Martha shook her head. “For Emily’s sake, I cannot stay. I wish you could visit with us. Oh, how pleasant that would be if only…” She did not finish her sentence. She did not need to. Mr. Buckles had forbidden any further visits from her family until the baby was older. He believed Martha’s relations would distract her from her duty.

In two hours, Lucy stood outside her uncle’s house while Martha and the creature entered the loaded carriage. Before stepping through the door, Mr. Buckles paused and approached Lucy, gently leading her aside by taking hold of her arm in one of his long-fingered hands. His skin was so wet with perspiration, it was as though he’d just withdrawn it from a bucket of water.

“You’ve been, ah, shall we say, a terrible—let us say it direct—a terrible disappointment to your sister, and, if I may add, to Lady Harriett,” he said. “All very shameful.

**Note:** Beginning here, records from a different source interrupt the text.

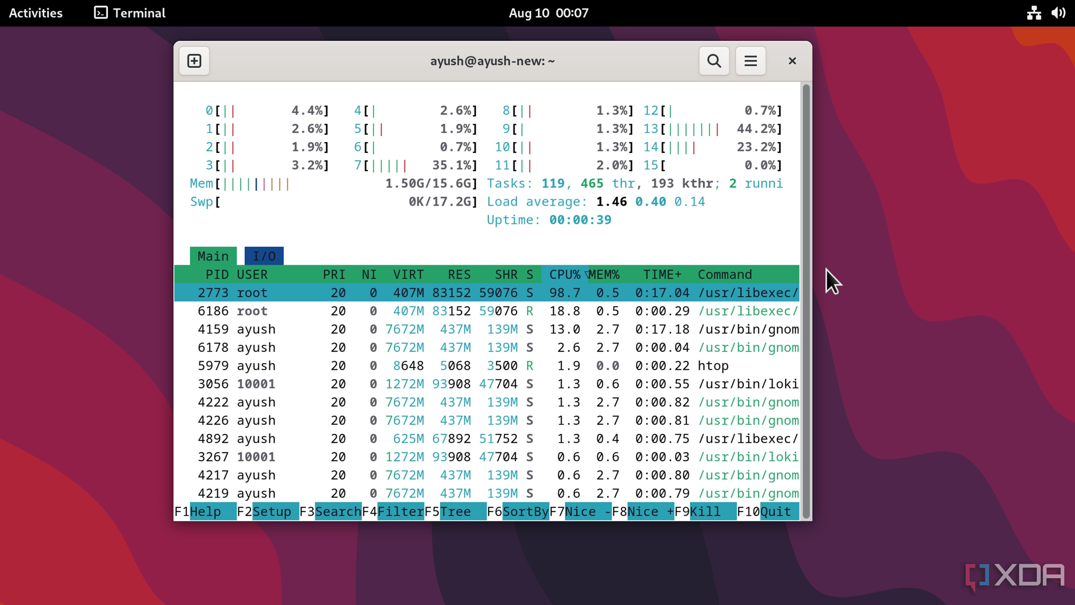1075x605 pixels.
Task: Close the terminal window
Action: tap(792, 61)
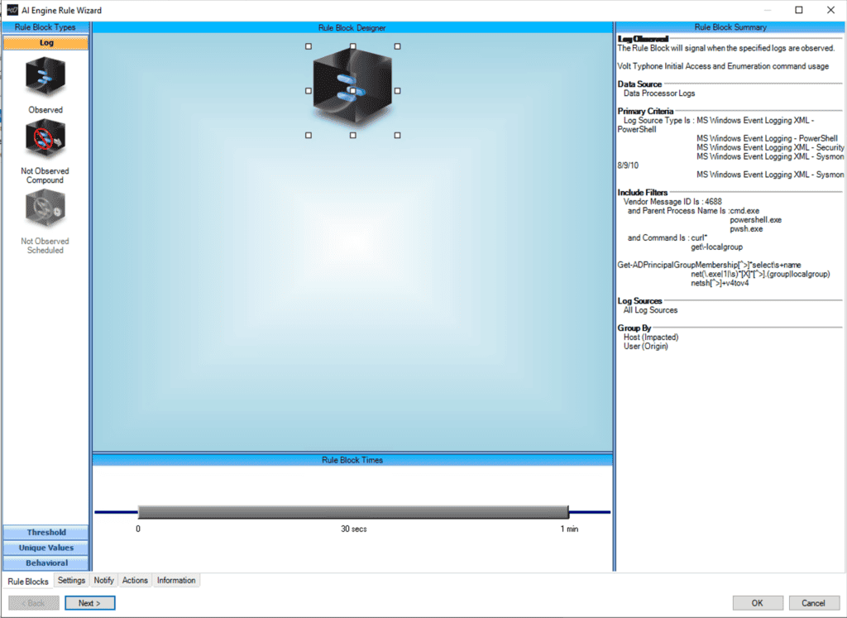Select the Rule Blocks tab
Screen dimensions: 847x618
click(27, 581)
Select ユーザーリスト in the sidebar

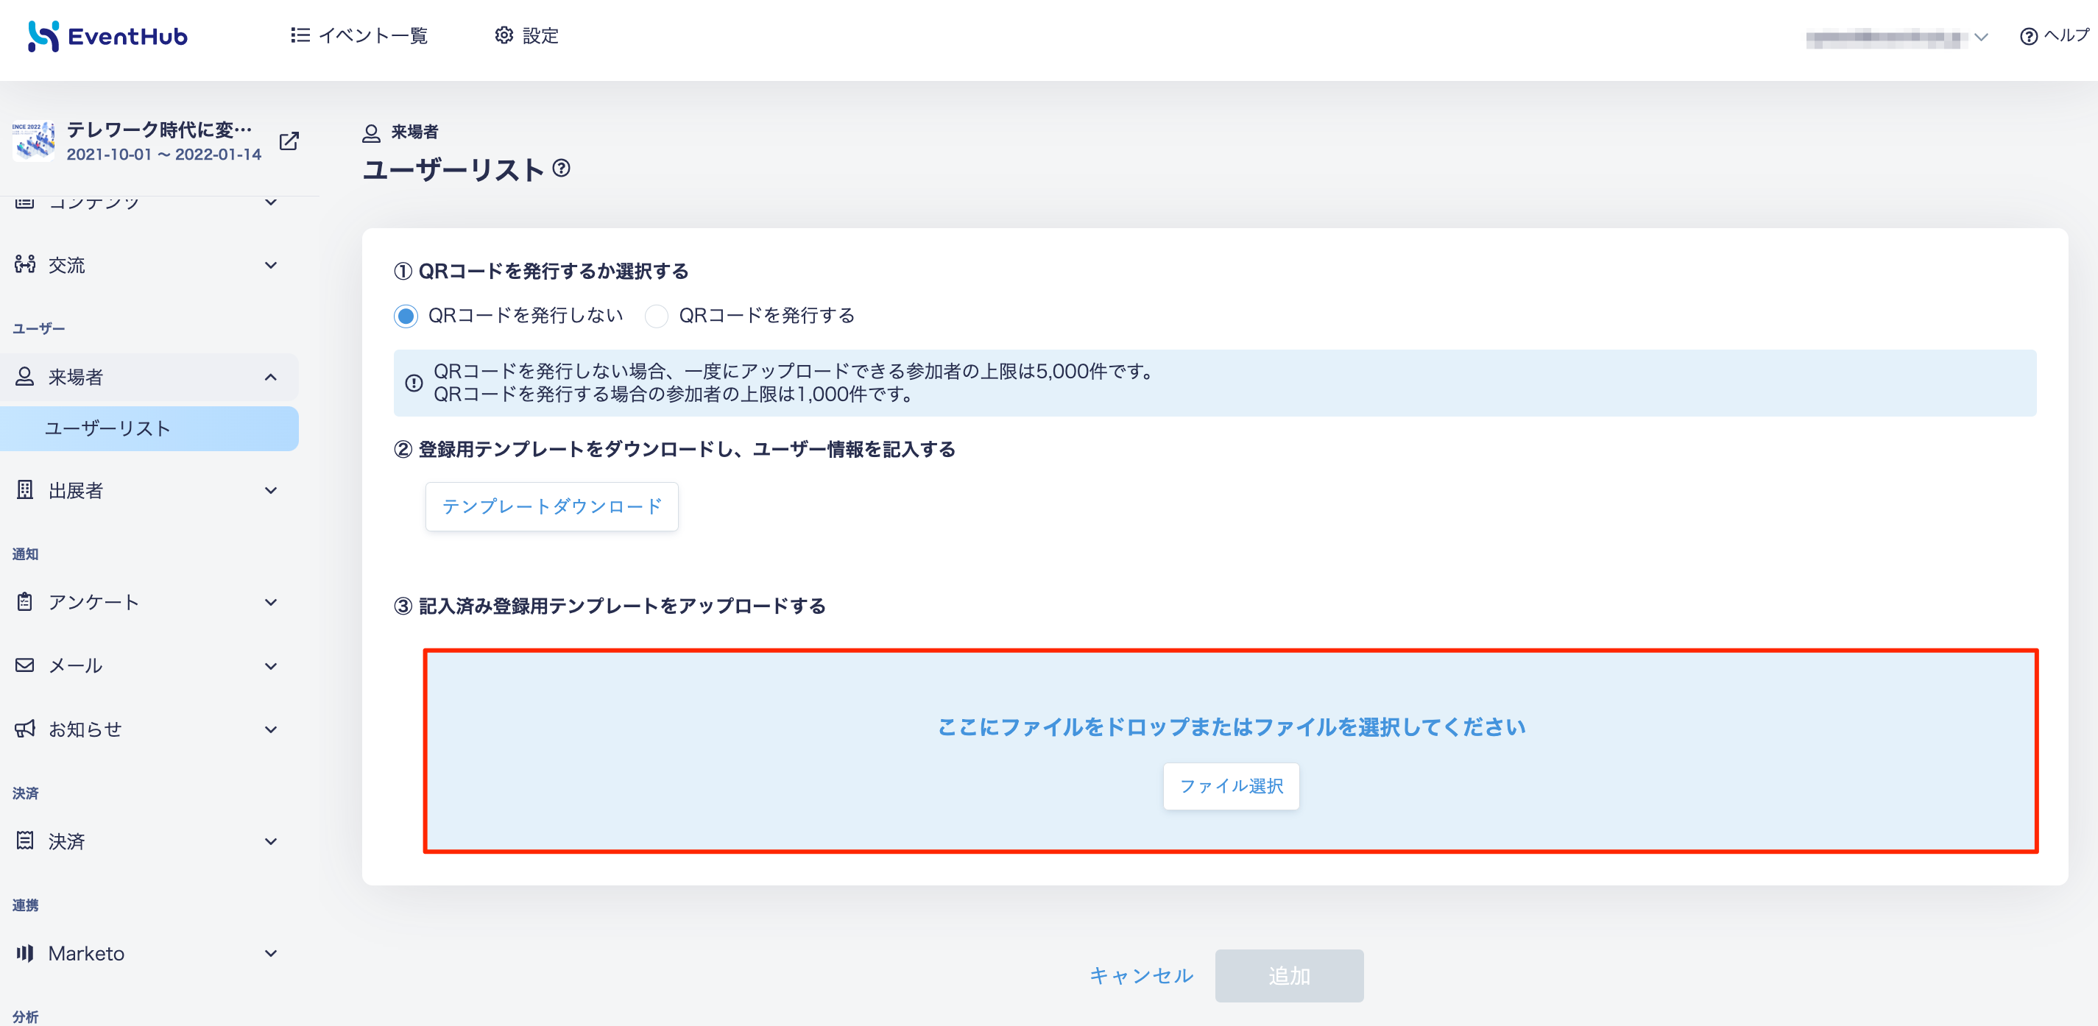[x=149, y=428]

I trust there will be no more difficulty—difficulty or trouble, to be sure—with your marriage to Mr. Olson.”

Lucy could not stand to have him speak to her in that tone, to treat her as though she were a fool and a child. Most of all, she could not endure that he would attempt to manipulate her powerlessness when it was he who had rendered her so.

“Mr. Buckles,” she said, keeping her voice calm, “I have seen the original of my father’s will. I am not a fool, and I know the difficulties in righting this injustice, but I will not be dissuaded. Ere I am done, I shall see you dangle from the hangman’s noose.”

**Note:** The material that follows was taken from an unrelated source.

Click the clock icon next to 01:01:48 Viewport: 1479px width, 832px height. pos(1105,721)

Mr. Buckles blanched. He raised a wet hand to his cheek as though she had actually slapped him. “You would not dare,” he said, his voice hoarse.

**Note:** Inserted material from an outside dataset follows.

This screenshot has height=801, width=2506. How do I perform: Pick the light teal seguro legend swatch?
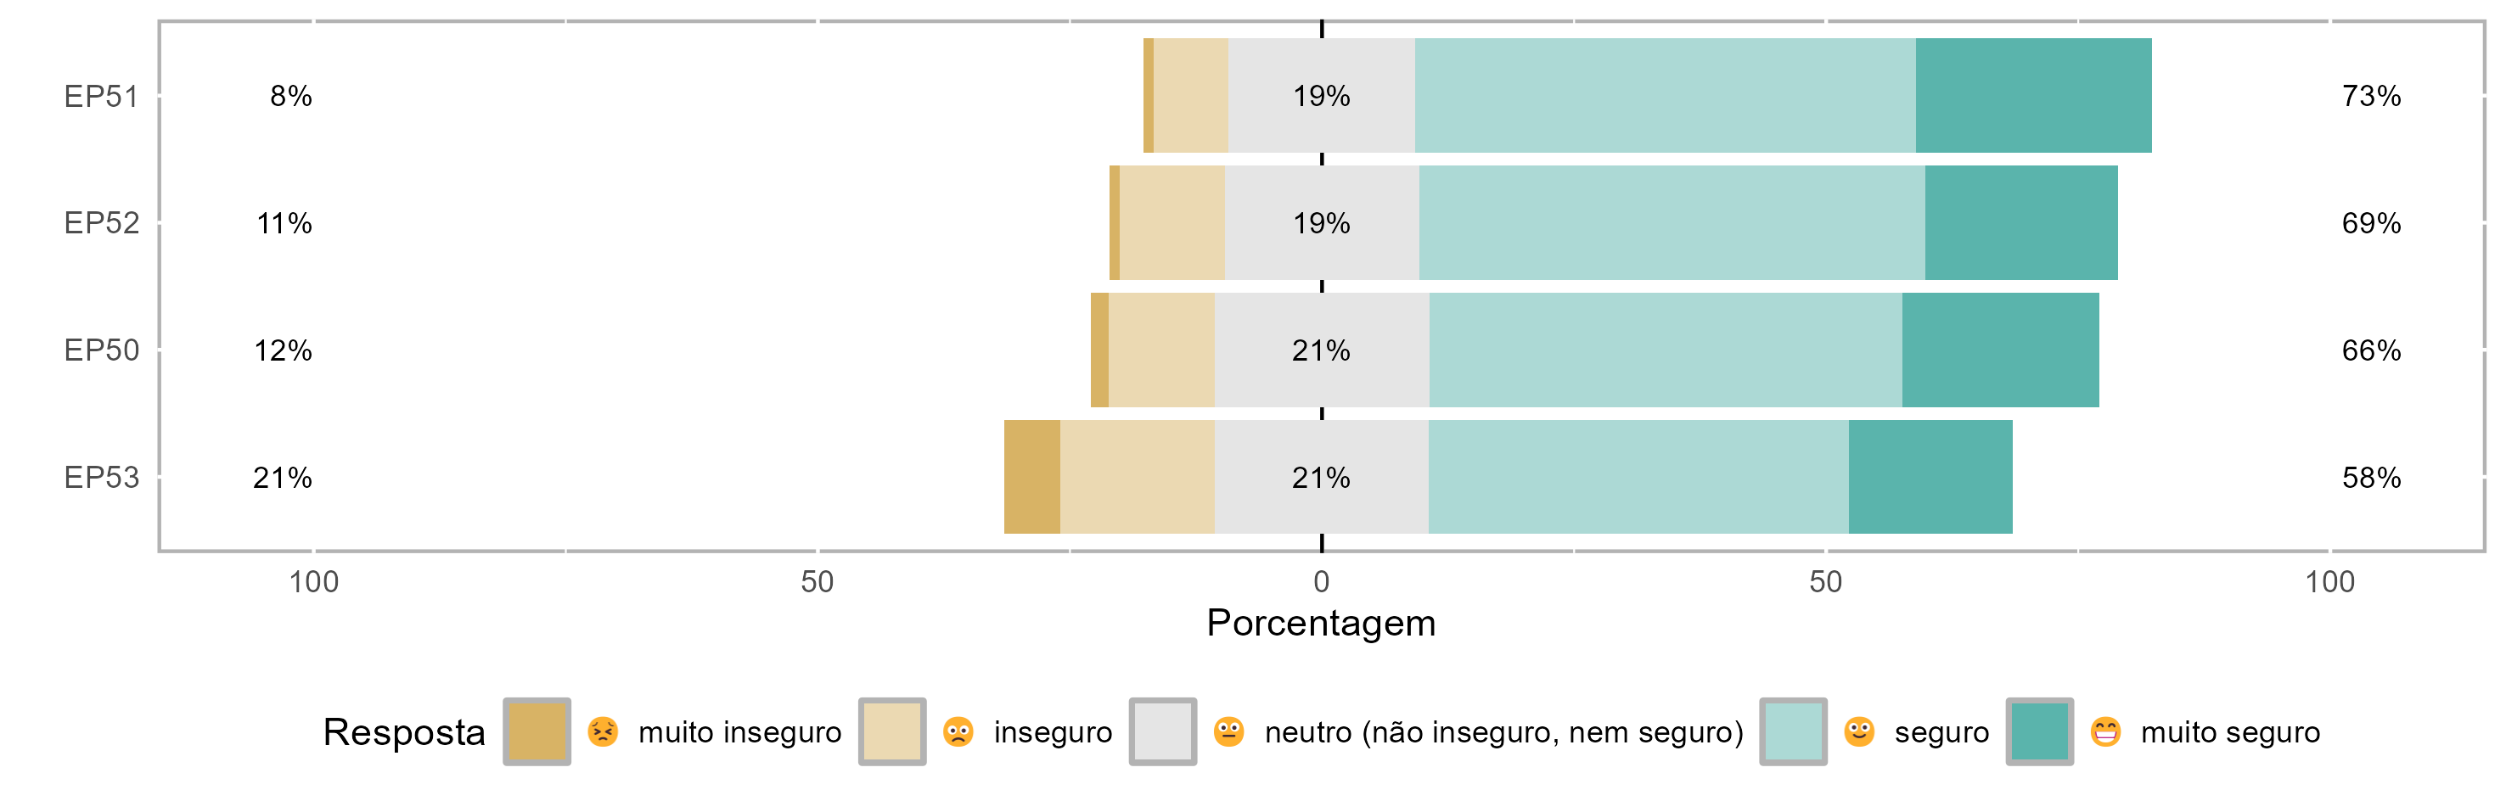pyautogui.click(x=1793, y=731)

“I would not dare what?” asked Lucy, emboldened. “Seek justice? I would not dare to reclaim what is mine?”

“Such unnatural feeling!” he exclaimed. “I am your sister’s husband.”

“And I am your wife’s sister,” Lucy answered in return.

“I shall speak of this to Lady Harriett,” said Mr. Buckles. “Would you oppose her?”

“I believe she and I are already opposed,” said Lucy.

At this, he laughed. “I can tell that it is not so. Shall I tell you how? Because you are yet alive.” Mr. Buckles bowed, and then entered his carriage, leaving Lucy feeling as though she had made a terrible mistake.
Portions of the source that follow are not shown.